Contrary to popular belief, commitment isn’t about doing what you said. It’s about working as a team instead of a group of individuals.
The scrum guide has this to say:
“The Scrum Team commits to achieving its goals and to supporting each other. ”
- Scrum Guide
Oxford’s English dictionary defines commitment as: “the state or quality of being dedicated to a cause, activity, etc.”
Knowing the opposite of a word helps me soak in its meaning. Here are some words that are antonyms for commitment:
It deserves special consideration to point out that commitment isn’t doing what you said you’d do. This definition is a common misunderstanding of the word. If you’re looking for a word with that meaning, integrity might be a better fit.
“Integrity is doing what you said you would do, when you said you would do it and how you said you would do it.”
- Byrd Baggett
A common misconception has popped up that the Sprint Backlog is a commitment that the Scrum Team must kill themselves to accomplish. This unhealthy interpretation of the Scrum Guide leads to a culture of blame.
Command and control leadership likes to throw around the term Sprint Commitment though I can find no original reference to this term in any version of the Scrum Guide. In 2011, the Scrum Guide added some clarifying language to stamp out this toxic misconception.
“Selecting how much can be completed within a Sprint may be challenging. However, the more the Developers know about their past performance, their upcoming capacity, and their Definition of Done, the more confident they will be in their Sprint forecasts.”
- Scrum Guide
In the Scrum framework, commitment is not about guaranteeing final results but ensuring that team members are fully invested in achieving their Sprint Goals. It is about promoting open communication, fostering trust, and encouraging collaboration. This commitment involves active participation in team meetings, sharing feedback, and helping others when needed. Ultimately, the commitment is to individuals and interactions, which creates a culture where high-performance teams can thrive.
Before coming across a one-panel comic involving a fishing boat that succinctly demonstrated the power of commitment, it was hard to wrap my head around this value. In the cartoon, one guy is frantically bailing water rushing in from a hole on his side of the boat.

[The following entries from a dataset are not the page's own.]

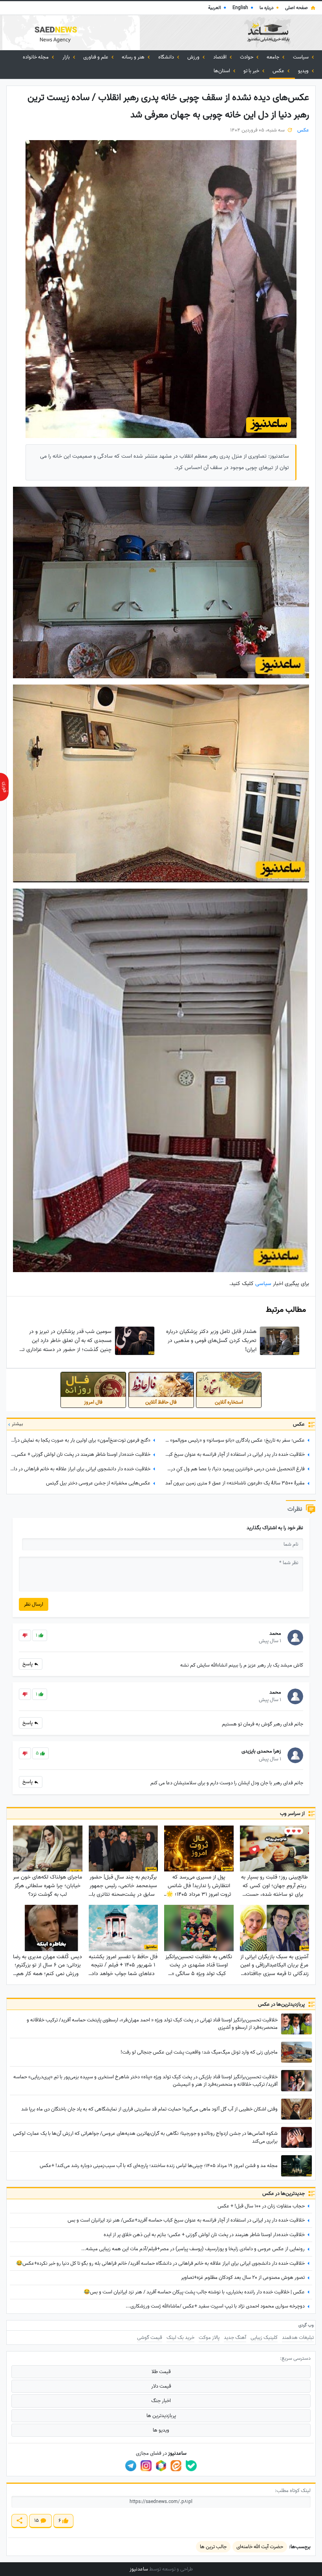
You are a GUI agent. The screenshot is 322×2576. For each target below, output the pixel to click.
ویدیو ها (161, 2430)
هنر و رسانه (134, 57)
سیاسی (263, 1283)
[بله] (191, 2465)
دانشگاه (166, 57)
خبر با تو (251, 71)
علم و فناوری (96, 57)
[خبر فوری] (4, 787)
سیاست (301, 57)
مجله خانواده (36, 57)
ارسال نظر (33, 1604)
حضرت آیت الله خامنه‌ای (259, 2547)
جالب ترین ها (213, 2547)
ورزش (194, 57)
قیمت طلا (161, 2372)
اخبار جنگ (161, 2401)
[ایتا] (175, 2465)
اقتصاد (220, 57)
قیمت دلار (161, 2386)
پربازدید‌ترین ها (161, 2416)
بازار (66, 57)
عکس (279, 71)
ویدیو (304, 71)
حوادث (247, 57)
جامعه (273, 57)
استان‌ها (222, 71)
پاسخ (28, 1664)
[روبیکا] (161, 2465)
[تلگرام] (130, 2465)
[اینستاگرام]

The guy on the other side of the vessel is sitting back, relaxed, thinking, “Man, I’m glad that hole isn’t on my side of the boat.” I love absurdity, and this cartoon helped me have the paradigm shift required to understand commitment.
Imagine your Scrum Team racing to the lake’s other side in a canoe. Each member of your canoe team must participate and give their all for you to have any chance of winning the race. The impact will be immediately noticeable if someone on the canoe team breaks an arm. If all the team members on the right side decided to stop rowing, the canoe would begin to go in circles. Eventually, the left side is going to give up entirely.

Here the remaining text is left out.